When I was a kid, we lived with my Uncle Ted on a dairy farm in the lush marshlands of central Minnesota. How we got to live on Ted’s farm is an unlikely story in and of itself, but worthy of a tangent. You see, my Dad at the time (who interestingly was not a farmer but worked at a refrigerator plant) was a largely unsuccessful poker player, meaning that we didn’t own a home but rented vacant farmhouses from local farmers with foreign sounding names. Normally we stayed at each home an average of eighteen months before back rent caught up to us and we were forced once again to move. Fortunately, we never moved more than three miles in any direction so I didn’t have to change schools, but I’m sure I was traumatized anyway (at least, my Mom says I was.)

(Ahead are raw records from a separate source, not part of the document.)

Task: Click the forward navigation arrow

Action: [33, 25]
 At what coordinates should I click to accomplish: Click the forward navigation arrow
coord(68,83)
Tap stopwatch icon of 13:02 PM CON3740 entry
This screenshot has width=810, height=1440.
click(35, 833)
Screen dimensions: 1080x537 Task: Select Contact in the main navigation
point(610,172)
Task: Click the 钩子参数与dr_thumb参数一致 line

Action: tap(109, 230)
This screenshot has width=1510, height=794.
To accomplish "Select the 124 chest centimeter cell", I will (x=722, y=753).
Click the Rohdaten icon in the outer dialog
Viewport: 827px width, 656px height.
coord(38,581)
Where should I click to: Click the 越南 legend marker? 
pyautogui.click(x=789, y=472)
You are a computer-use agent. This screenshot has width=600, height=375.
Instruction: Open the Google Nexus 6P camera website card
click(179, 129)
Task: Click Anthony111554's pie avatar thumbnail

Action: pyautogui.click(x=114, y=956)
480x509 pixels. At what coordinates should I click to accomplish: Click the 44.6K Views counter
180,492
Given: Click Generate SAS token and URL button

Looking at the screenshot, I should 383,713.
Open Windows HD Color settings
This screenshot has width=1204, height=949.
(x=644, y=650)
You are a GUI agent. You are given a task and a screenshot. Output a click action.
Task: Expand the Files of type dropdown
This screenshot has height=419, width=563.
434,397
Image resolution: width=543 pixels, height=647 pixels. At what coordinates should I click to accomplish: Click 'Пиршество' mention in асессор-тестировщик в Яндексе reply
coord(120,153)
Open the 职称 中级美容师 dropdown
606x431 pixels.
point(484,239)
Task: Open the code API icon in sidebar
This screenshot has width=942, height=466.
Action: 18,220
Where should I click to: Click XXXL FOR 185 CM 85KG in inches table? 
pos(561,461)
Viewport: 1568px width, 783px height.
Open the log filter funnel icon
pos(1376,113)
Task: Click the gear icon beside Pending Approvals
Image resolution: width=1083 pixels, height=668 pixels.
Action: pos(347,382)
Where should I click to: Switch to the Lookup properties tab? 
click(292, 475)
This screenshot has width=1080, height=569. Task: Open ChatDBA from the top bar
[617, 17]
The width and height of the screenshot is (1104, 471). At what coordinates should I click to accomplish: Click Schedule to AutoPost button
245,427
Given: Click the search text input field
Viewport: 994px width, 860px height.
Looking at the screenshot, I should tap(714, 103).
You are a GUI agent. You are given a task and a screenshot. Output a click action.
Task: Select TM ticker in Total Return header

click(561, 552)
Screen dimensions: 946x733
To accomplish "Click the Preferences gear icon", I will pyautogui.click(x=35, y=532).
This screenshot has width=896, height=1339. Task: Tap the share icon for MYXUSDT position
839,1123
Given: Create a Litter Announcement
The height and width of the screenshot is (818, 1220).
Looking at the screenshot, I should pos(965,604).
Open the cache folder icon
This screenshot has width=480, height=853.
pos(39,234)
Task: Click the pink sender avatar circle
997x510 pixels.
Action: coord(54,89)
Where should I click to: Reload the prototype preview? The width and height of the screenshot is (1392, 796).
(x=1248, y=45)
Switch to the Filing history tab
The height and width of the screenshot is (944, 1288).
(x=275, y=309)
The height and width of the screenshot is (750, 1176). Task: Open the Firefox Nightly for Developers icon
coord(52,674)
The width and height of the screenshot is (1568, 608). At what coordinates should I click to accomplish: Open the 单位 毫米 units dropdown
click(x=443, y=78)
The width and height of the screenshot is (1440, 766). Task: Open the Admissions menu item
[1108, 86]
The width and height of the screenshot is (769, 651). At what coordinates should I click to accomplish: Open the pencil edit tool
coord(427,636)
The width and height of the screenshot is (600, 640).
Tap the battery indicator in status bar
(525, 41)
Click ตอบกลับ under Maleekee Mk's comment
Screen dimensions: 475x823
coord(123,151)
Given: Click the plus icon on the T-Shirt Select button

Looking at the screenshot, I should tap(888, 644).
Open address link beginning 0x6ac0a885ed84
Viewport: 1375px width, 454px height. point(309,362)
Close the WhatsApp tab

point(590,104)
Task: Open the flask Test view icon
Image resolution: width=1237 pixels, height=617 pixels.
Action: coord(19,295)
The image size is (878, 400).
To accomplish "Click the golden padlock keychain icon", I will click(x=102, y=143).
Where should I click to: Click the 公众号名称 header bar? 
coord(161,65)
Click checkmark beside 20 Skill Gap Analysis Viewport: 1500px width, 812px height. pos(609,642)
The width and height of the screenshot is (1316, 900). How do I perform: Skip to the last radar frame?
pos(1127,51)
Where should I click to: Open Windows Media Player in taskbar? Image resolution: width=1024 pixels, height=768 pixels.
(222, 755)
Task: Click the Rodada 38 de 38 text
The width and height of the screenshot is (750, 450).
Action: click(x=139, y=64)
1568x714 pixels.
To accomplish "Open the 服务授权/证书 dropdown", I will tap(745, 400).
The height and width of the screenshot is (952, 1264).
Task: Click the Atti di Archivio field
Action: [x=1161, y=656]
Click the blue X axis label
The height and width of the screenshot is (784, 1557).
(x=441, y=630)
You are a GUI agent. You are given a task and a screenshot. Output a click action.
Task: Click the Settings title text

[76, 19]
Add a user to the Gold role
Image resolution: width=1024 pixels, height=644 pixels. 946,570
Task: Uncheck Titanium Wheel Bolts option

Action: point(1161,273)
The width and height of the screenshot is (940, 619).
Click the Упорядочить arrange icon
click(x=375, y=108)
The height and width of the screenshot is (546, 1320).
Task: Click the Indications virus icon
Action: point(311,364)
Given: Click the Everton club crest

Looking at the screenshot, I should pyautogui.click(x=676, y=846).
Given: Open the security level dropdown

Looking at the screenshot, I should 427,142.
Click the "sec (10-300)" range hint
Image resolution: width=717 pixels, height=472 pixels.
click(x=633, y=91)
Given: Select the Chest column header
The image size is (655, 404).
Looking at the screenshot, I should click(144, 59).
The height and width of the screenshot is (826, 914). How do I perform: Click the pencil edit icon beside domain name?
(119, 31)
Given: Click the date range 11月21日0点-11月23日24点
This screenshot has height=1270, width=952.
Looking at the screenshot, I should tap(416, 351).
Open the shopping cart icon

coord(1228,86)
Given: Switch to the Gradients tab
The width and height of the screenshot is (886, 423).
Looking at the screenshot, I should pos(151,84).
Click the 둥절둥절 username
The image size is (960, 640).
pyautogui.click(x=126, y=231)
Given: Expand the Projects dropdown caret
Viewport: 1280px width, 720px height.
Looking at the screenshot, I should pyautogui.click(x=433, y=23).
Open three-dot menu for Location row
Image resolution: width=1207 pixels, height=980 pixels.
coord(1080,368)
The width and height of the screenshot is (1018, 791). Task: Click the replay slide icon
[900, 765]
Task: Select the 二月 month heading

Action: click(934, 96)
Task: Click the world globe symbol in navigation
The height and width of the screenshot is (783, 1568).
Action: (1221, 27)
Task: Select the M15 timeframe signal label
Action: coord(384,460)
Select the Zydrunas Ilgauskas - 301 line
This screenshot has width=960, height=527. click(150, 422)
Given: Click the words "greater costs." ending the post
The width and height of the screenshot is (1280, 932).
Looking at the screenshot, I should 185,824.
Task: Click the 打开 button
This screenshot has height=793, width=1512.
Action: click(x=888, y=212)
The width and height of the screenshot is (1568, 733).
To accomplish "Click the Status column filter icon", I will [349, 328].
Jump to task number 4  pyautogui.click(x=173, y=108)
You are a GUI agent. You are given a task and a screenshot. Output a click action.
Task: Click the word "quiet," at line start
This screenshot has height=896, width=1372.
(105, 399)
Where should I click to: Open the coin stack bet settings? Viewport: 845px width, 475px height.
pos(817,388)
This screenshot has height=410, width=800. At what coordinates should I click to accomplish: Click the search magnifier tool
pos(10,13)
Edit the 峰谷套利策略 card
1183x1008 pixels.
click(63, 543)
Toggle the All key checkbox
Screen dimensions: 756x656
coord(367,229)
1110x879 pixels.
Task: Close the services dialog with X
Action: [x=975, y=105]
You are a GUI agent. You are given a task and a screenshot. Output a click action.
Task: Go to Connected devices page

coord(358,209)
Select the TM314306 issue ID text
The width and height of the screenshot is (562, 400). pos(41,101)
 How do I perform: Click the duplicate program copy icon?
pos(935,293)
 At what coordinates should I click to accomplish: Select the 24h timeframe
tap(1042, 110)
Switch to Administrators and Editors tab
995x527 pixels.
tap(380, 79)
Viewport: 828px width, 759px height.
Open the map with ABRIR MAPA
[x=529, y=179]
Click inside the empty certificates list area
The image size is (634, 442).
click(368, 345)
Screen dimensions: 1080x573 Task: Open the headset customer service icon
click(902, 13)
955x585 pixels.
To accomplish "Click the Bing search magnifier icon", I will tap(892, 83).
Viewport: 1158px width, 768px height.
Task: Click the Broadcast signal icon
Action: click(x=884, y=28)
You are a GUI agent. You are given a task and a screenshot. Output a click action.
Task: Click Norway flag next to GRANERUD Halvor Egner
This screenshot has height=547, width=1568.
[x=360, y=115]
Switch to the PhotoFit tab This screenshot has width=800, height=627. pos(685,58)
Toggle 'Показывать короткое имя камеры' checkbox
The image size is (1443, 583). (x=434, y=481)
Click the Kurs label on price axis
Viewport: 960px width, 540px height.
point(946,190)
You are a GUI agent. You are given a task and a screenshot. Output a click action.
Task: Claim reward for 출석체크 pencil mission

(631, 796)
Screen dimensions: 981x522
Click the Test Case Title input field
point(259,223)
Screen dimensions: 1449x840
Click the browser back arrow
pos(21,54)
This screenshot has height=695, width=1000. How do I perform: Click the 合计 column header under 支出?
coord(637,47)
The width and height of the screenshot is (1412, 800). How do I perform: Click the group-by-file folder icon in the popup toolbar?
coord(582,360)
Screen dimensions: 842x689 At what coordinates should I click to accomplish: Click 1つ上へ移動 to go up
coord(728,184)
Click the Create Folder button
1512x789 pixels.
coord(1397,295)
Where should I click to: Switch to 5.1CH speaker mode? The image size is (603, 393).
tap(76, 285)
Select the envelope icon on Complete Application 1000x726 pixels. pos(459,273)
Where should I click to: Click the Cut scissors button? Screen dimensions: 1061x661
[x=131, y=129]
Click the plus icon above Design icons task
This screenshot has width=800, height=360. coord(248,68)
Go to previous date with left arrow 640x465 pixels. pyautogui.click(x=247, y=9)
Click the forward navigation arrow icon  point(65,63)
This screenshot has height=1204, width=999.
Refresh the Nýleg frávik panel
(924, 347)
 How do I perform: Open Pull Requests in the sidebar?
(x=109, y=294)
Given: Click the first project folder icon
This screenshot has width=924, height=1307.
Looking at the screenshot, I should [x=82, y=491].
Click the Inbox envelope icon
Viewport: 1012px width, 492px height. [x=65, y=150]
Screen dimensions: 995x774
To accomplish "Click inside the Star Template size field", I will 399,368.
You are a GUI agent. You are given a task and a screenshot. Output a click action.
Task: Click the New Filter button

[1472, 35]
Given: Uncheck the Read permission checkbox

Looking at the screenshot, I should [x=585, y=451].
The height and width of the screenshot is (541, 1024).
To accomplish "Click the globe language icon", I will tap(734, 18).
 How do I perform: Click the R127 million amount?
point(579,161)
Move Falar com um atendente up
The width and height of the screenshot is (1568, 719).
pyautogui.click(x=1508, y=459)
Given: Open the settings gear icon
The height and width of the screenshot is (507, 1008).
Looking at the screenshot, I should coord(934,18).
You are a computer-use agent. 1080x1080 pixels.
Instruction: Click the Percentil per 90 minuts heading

In any case, at one point we ended up at my Uncle Ted’s house which, from my perspective at the time, was a veritable mansion. It had a real working indoor toilet (little things meant a lot back then) and other luxuries like heat and running water. Located in the midst of a virtual oasis of apple trees and acres of grassy, snake-infested lawn, it was way cool.

Unlike most farmer’s we rented from, this was Ted’s only farmhouse and so he lived with us too. This also was way cool, as Ted (my Grandma’s brother) was a lot of fun (in a spooky sort of way.) When I first met him about thirty five years ago, he looked to be about seventy years old. Today, he looks about seventy-five (it’s a genetic thing—trust me.) He was also uniquely funny for a farmer (which are not normally thought of as funny people) if you consider being chased by a man waving the severed head of a recently butchered pig to be funny. He did other funny things too, all of which we found amusing and frequently frightening.

One day my brother Bruce and I hit upon a way to amuse Uncle Ted. Bruce had a bizarre penchant for digging around the yard (often in the effort to set traps for our vicious dog, Duchess) and on one lucky occasion he stumbled upon the skeletal remains of Uncle Ted’s deceased bird dog Rusty (dead pets were usually wrapped in a blanket and buried behind the chicken coop back then, which explains why one had to be careful about where one dug.) I don’t remember how Rusty died; either he was found one morning curled up dead under the porch or was run over by a tractor. It doesn’t really matter, though, as that was how all farm pets met their demise. It was just the "way of things," Uncle Ted mysteriously explained.

Anyway, Bruce thought it would be neat to wire the skeletal remains of Rusty back together and set it on the porch so Ted could see it when he came home that night. Surely he couldn’t help but be amused by the spectacle of his dead pet standing on the porch pining for its master’s return, Bruce and I reasoned, and so we got to work with chicken wire and clothes hangers putting Rusty back together again. It took some effort, but we finally got all the parts in some reasonable order. Bruce even added a nice touch by laying the rotted collar with Rusty’s name etched into it around the neck. I always thought he had the soul of a poet.

What we didn’t know was that Ted had 1.) poor night vision, 2.) an innate fear of cadavers, and 3.) a weak heart. It proved to be an unfortunate combination.

Uncle Ted came back from the hospital a wiser man, however. Never again did he chase us with severed animal parts. In fact, the experience seemed to take some of the "spark" out of the old man, who from then on he just sat quietly in his room murmuring to himself, demonstrating once again the time-tried adage that one shouldn’t play with dead things.